On COVID, We Fought the Last War. And Lost
When scientists encounter a novel situation, they nearly always shape their thinking by analogy. The analogy that the scientist-bureaucrats who designed the COVID pandemic policy (many of whom came to prominence during the HIV pandemic) immediately latched onto in the early days of COVID was HIV, the virus that causes AIDS. Nearly every element of COVID policy was derived from a misapplication of lessons learned from HIV policy. Among these include a number of false presumptions:
- that recovery after COVID disease would not produce immunity;
- that herd immunity was impossible with COVID;
- that the primary deleterious clinical impacts of COVID disease would occur after recovery from acute infection;
- that everyone is at equal risk of a severe outcome—hospitalization or death—from COVID disease;
- that a physical barrier to a basic human bodily function (breathing) would prevent infected people from spreading COVID disease;
- that tracing the contacts of infected individuals would be an effective means of limiting the spread of COVID disease; and
- that closures of locations like schools where the disease was thought to spread and the limitation of travel would effectively limit COVID disease spread.

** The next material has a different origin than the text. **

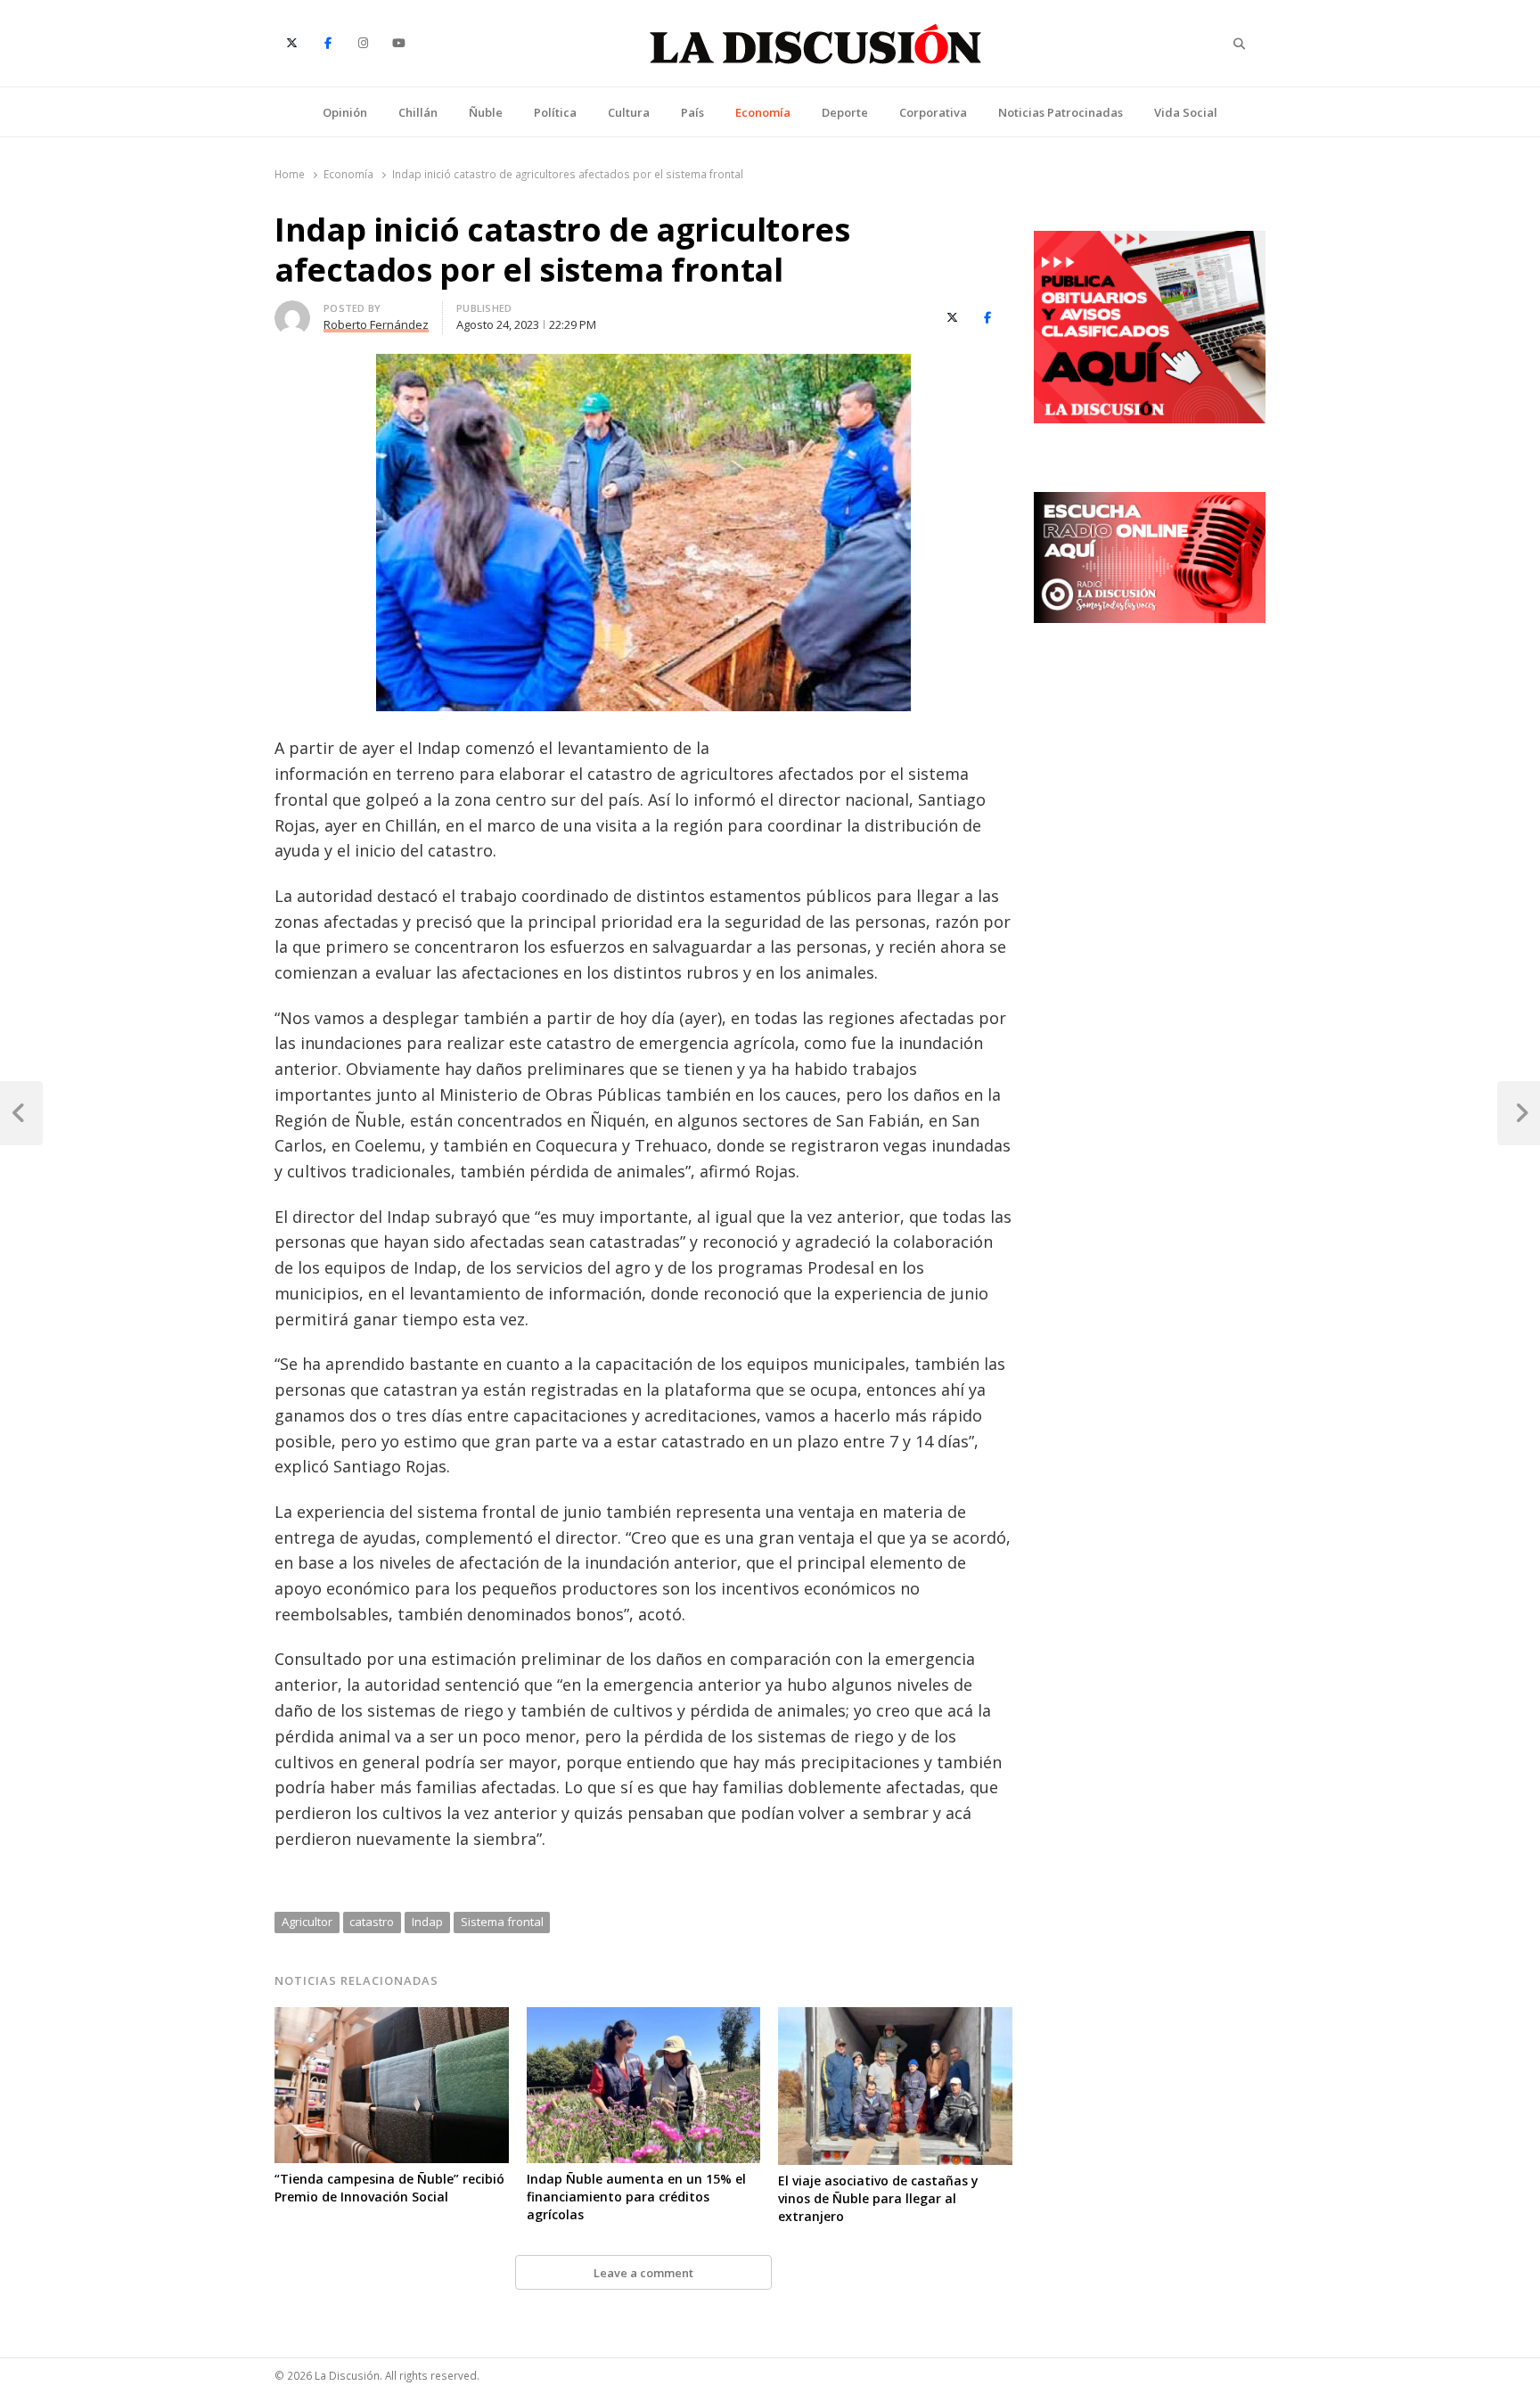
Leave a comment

The faulty application of lessons from the HIV pandemic explains why many aspects of COVID policy were adopted. And the differences in the biology of HIV and SARS-CoV-2 (the virus that causes COVID) in each case explain the failure of these policies in the latter case. The sole exception—a policy with no direct or obvious analog to a policy adopted during the HIV pandemic—was the society-wide lockdowns implemented in most developed countries worldwide in March 2020. Those were a radical departure from both HIV-era policies and standard pre-existing pandemic plans for managing airborne respiratory virus pandemics.